Google just dropped Gemma 4. You can run it on your phone.

Google DeepMind released Gemma 4 this week and it changes the equation for anyone running AI locally.

It’s ranked #3 in the world for open models, right behind Kimi K2 and GLM. The difference? Those two are massive. Gemma 4 is a fraction of their size and sitting right there with them.

Three things that matter:

It costs nothing. No API bills, no subscriptions. Download it, run it on your machine, done. If you’re paying for AI tools to handle routine tasks like summarising, monitoring, or pulling data, this does the same thing for free.

100% private. Nothing leaves your device. No data sent to Google, no data sent to anyone. If you work with client data or anything you wouldn’t paste into ChatGPT, this is the answer.

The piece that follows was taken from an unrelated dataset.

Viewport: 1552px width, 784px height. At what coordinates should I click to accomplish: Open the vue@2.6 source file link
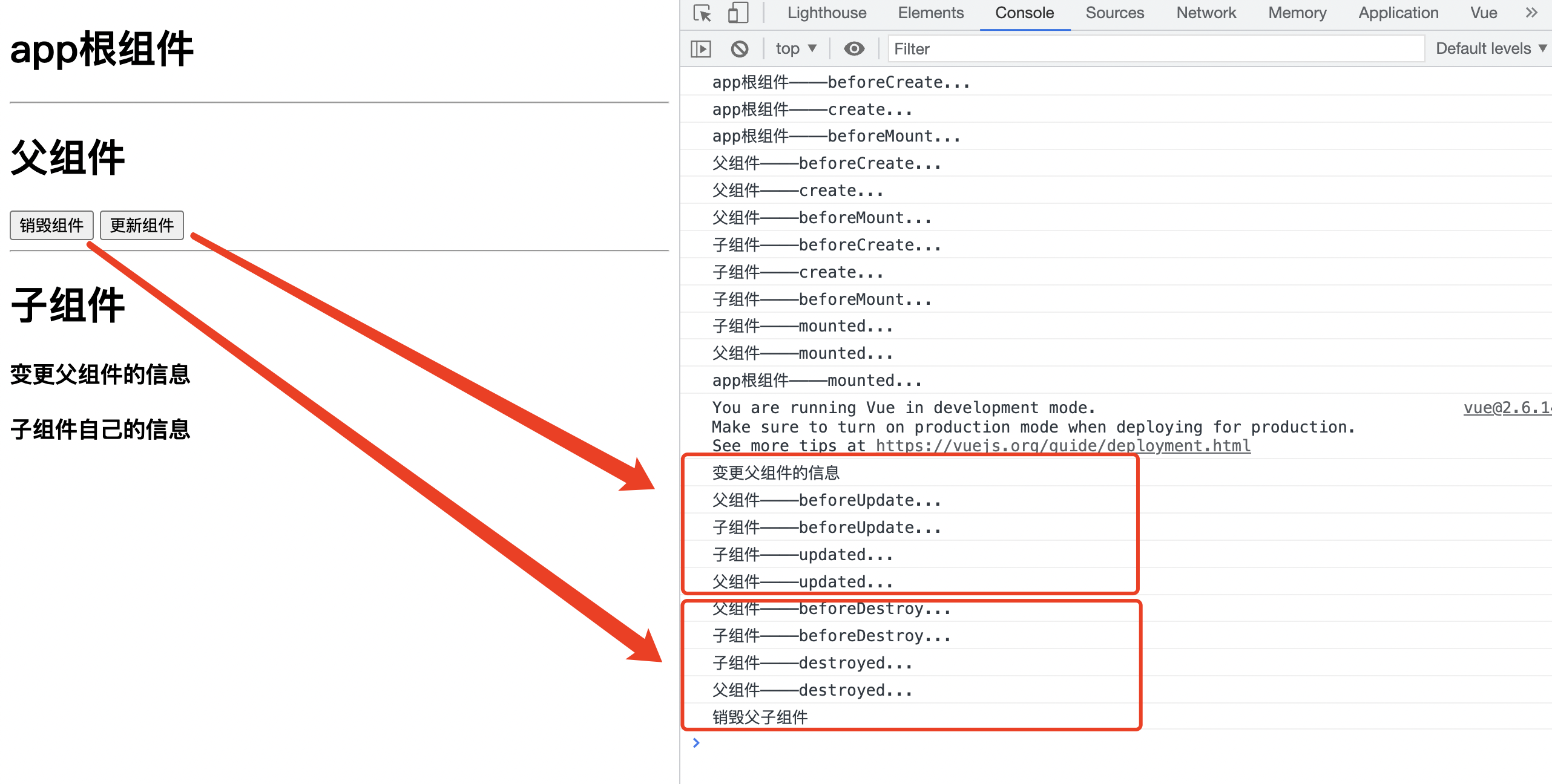point(1506,408)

It runs everywhere. Your laptop, your desktop, even your phone. Two commands to get started with Ollama: install it, then ollama pull gemma4. That’s it.

You can also run it through LM Studio, Hugging Face, or on your phone with the Google AI Edge Gallery app (available on iOS too). The mobile app runs Gemma 4 entirely on device with image recognition, voice transcription, and Wikipedia grounding. Fully offline.

The smart play here is a hybrid setup. Keep Claude or whatever premium model you use for the hard stuff; complex reasoning, content strategy, anything where quality really matters. Route everything else to Gemma 4 running locally. Two brains, one machine, and your API bill drops significantly.

I’m swapping out my current local model on my Mac Mini for the 31B. Same memory footprint, better performance, and it’s released under Apache 2.0 which means genuinely open source with no usage restrictions. Will report back once I’ve run it through real workloads.